─── DATA PROVIDED ───
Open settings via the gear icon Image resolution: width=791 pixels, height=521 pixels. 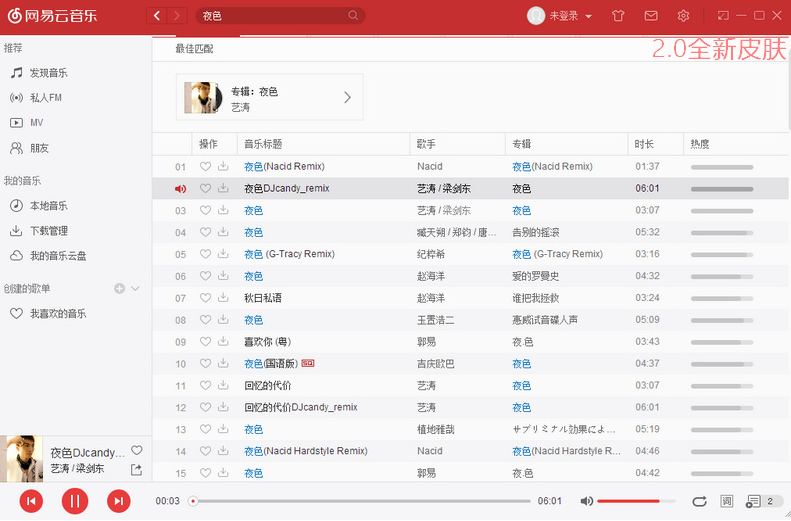tap(684, 16)
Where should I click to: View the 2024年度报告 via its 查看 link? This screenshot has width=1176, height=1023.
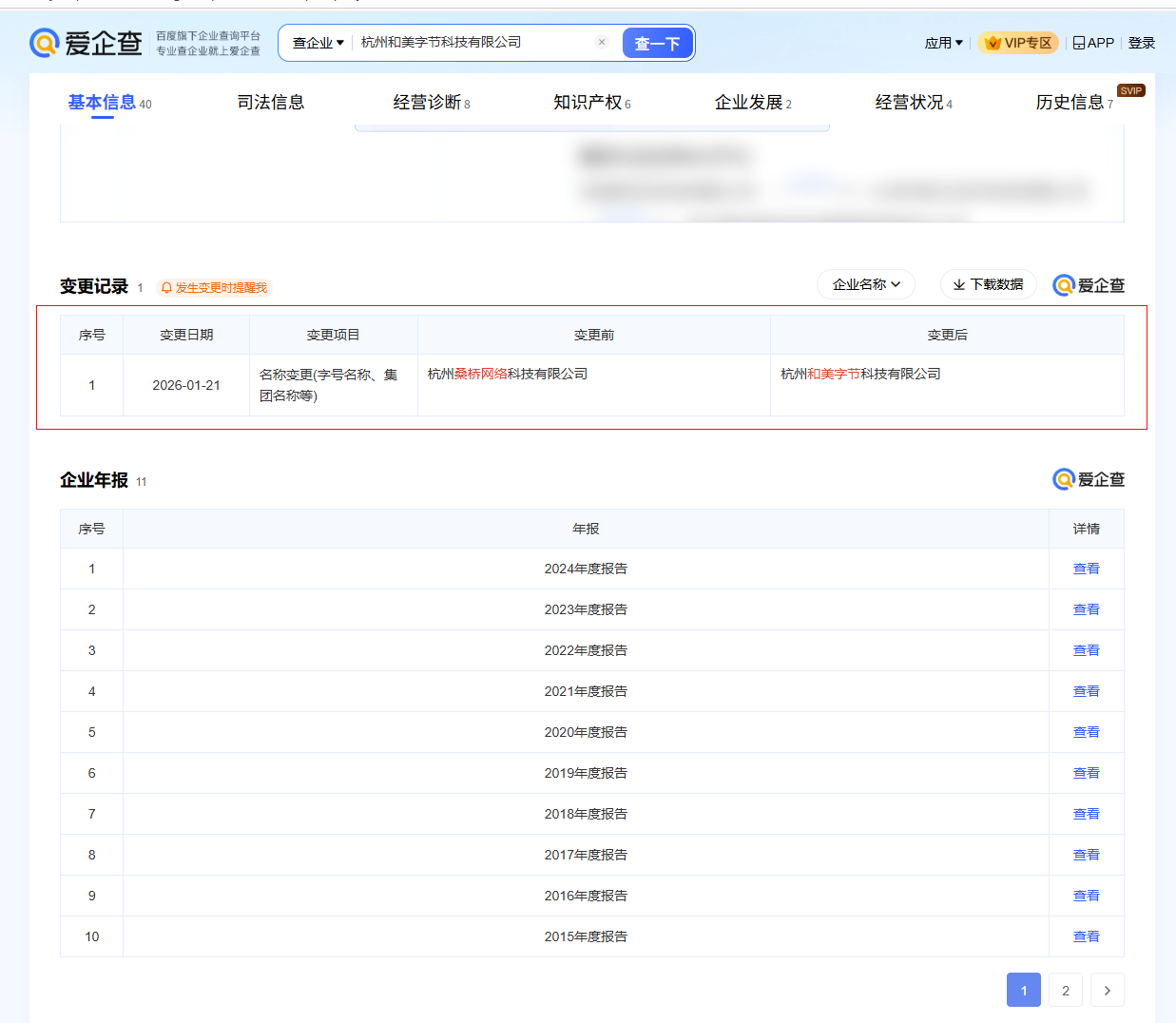coord(1086,569)
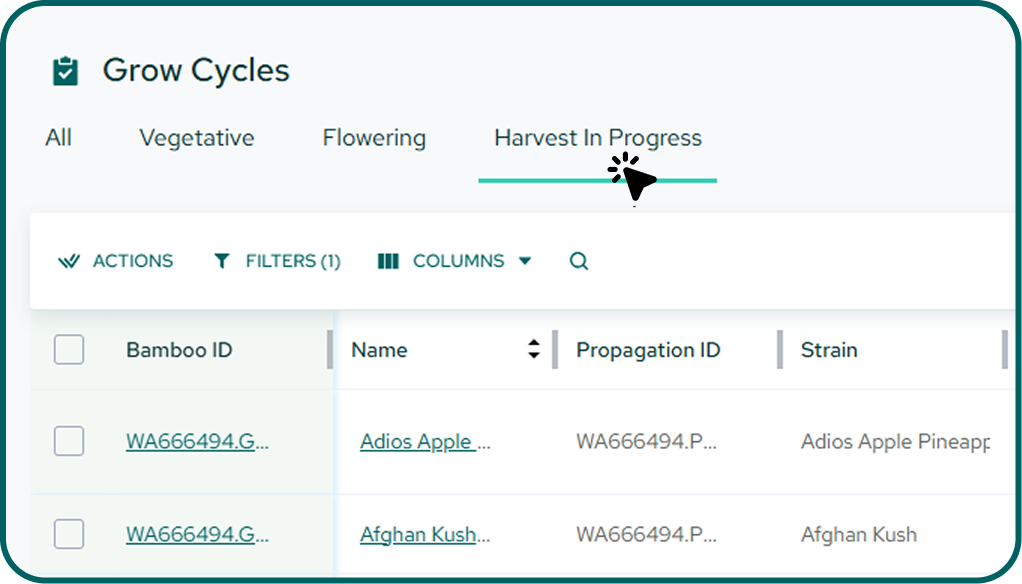
Task: Click the Columns grid icon
Action: click(x=389, y=261)
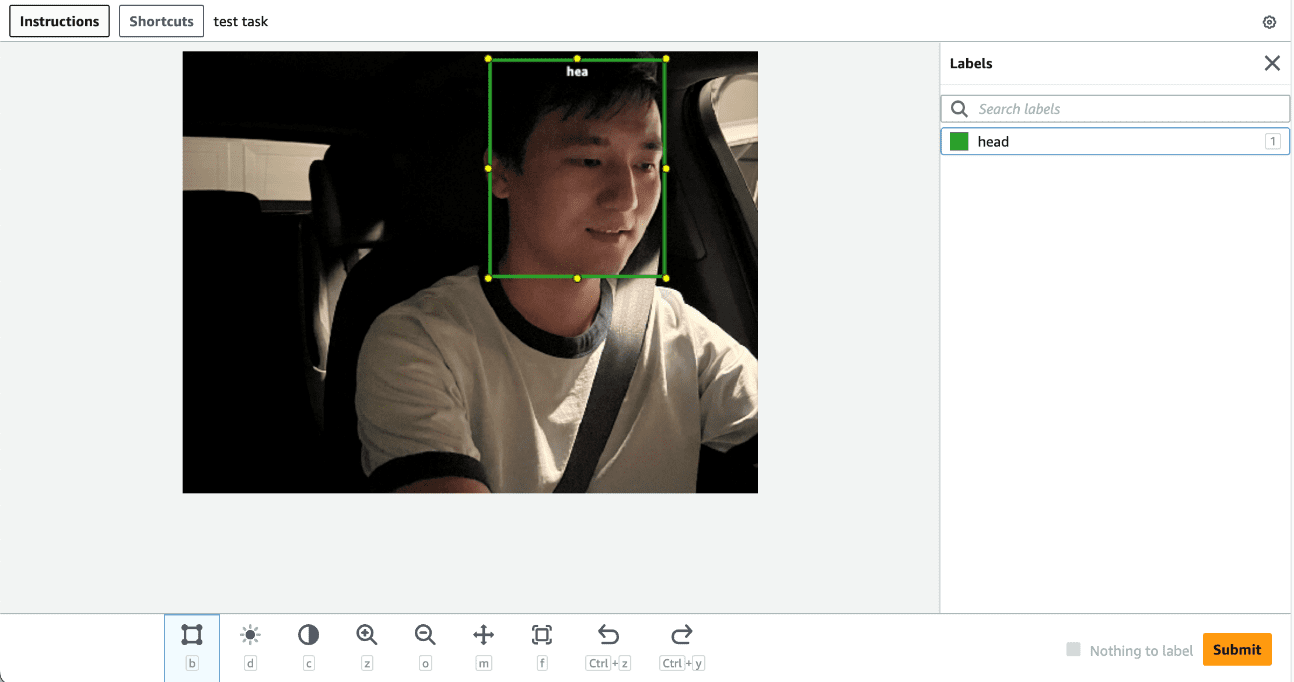This screenshot has height=682, width=1294.
Task: Open the settings gear icon
Action: [x=1269, y=22]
───
The answer must be an exact copy of the lines from the one with "Where should I" through the final line above, both ends included, and nothing else; pictures stay out.

ANSWER BOX.
Where should I click to: View the 2024年度报告 via its 查看 link? This screenshot has width=1176, height=1023.
coord(1086,569)
Task: Click the Columns grid icon
Action: click(x=389, y=261)
This screenshot has height=682, width=1294.
Task: Open the settings gear icon
Action: [x=1269, y=22]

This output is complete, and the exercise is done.